Budget 2016: Proposals affecting corporate sector
Tejas Desai March 2, 2016One of the commitments of the present Government when it came to power was to end tax terrorism and has since shown the intent to provide stability and consistency in tax policies. The thrust of this Budget's corporate tax proposals are well manifested in the Government's messages to tax payers over the past several months. Reduction in corporate tax rate, phase out of tax exemptions, focus on Make in India, measures to aid ease of doing business, reduction of litigation, road map towards implementation of BEPS Action Plans, were high in terms of expectations.
The Finance Minister's Budget speech today has focused on all of the above and more. A strong focus on the tax proposals was very visible from the structure of Part B of the budget speech which categorized the tax proposals into nine different pillars, something we haven't seen in the prior budgets.
For corporate India, the tax proposals pack a big punch. We take a look.

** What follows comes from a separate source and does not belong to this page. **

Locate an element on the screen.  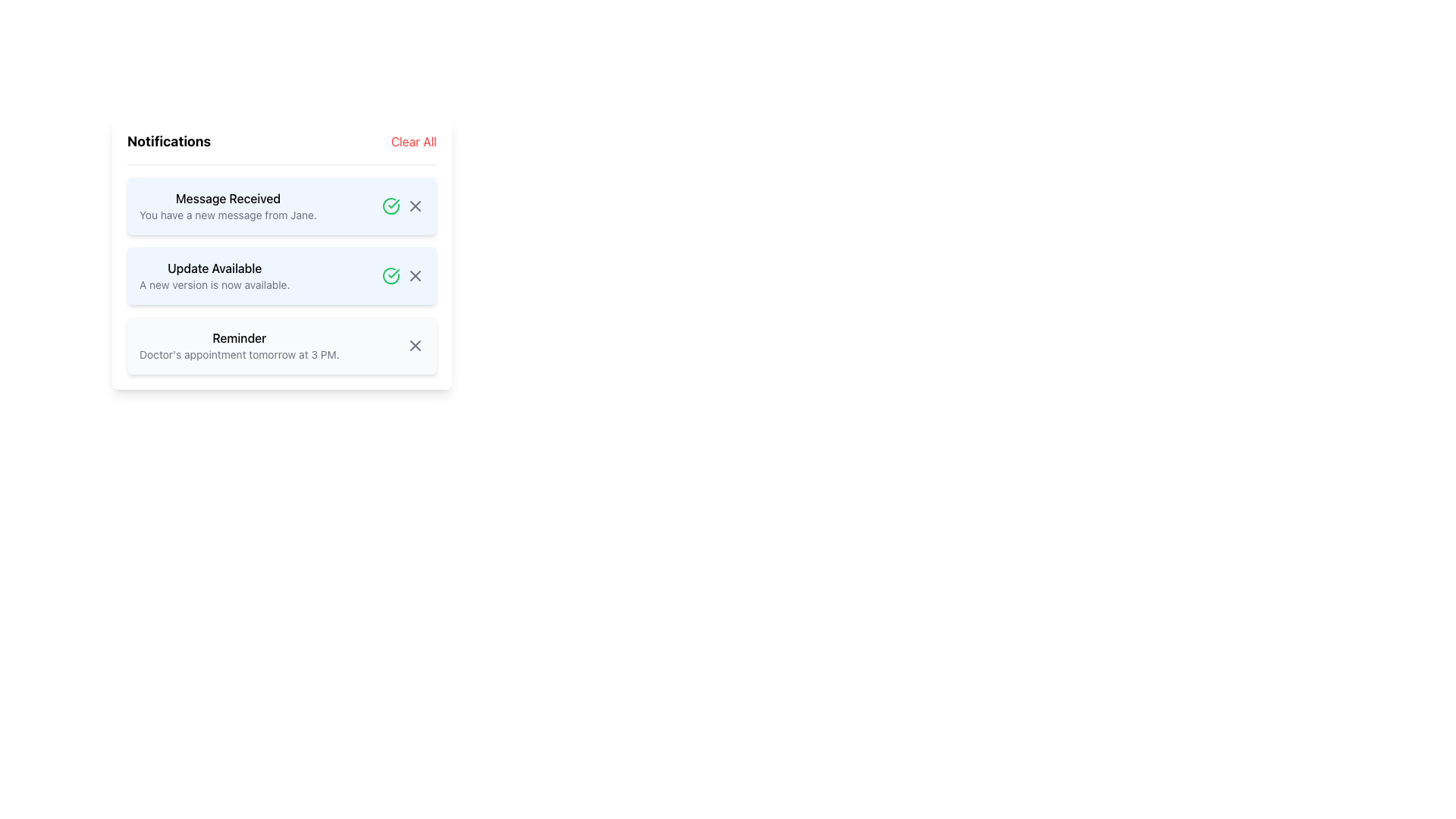
header text of the 'Reminder' notification card, which is located at the top of the card and identifies its purpose is located at coordinates (238, 337).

As regards reduction of the headline corporate tax rates, Finance Bill makes a beginning with small companies. Headline tax rate of 29 per cent is being proposed for small companies i.e., companies having gross receipt of less than Rs 5 crore during FY 2014-15. Further, to pave the way for new start-ups, tax rate of 25 per cent is being proposed for new companies engaged in manufacturing business.
Further, in line with announcements already made, certain tax incentives to start-ups are also being granted in form of exemption of 100 per cent of their profits for the initial three years (out of first five years) starting from the year of incorporation.
Again in line with expectations, a roadmap for, phase out of exemptions/weighted deductions has been charted out and various exemptions currently available under the Income tax Act will be phased out eventually by 2020.
The draconian dividend distribution tax on asset reconstruction companies is proposed to be removed; similarly the Government has responded to a long standing demand of the NBFC sector to allow deduction for provision of bad and doubtful debts. In order to incentivize domestic management of foreign funds, a significant condition relating to tax residency of the offshore fund has been rationalized. DDT on distributions to REITS has been removed, clarity has been provided on applicability of 10 per cent rate on capital gains tax on shares of private limited companies, clarifications already provided on inapplicability of MAT on foreign companies without any presence, have been codified.
With a view to settle the past litigation arising out of the retrospective amendments made by the Finance Act, 2012, the Budget proposes a one-time Dispute resolution by payment of tax arrears and offering waiver of penalty and interest.
The design of the penalty provisions, which have been largely untouched for several decades, have seen a fresh approach, which is largely a welcome provision.
The author is Tax Partner, EY India. Jigar Shah, Senior Tax Professional, EY, also contributed to the article. Views expressed are personal.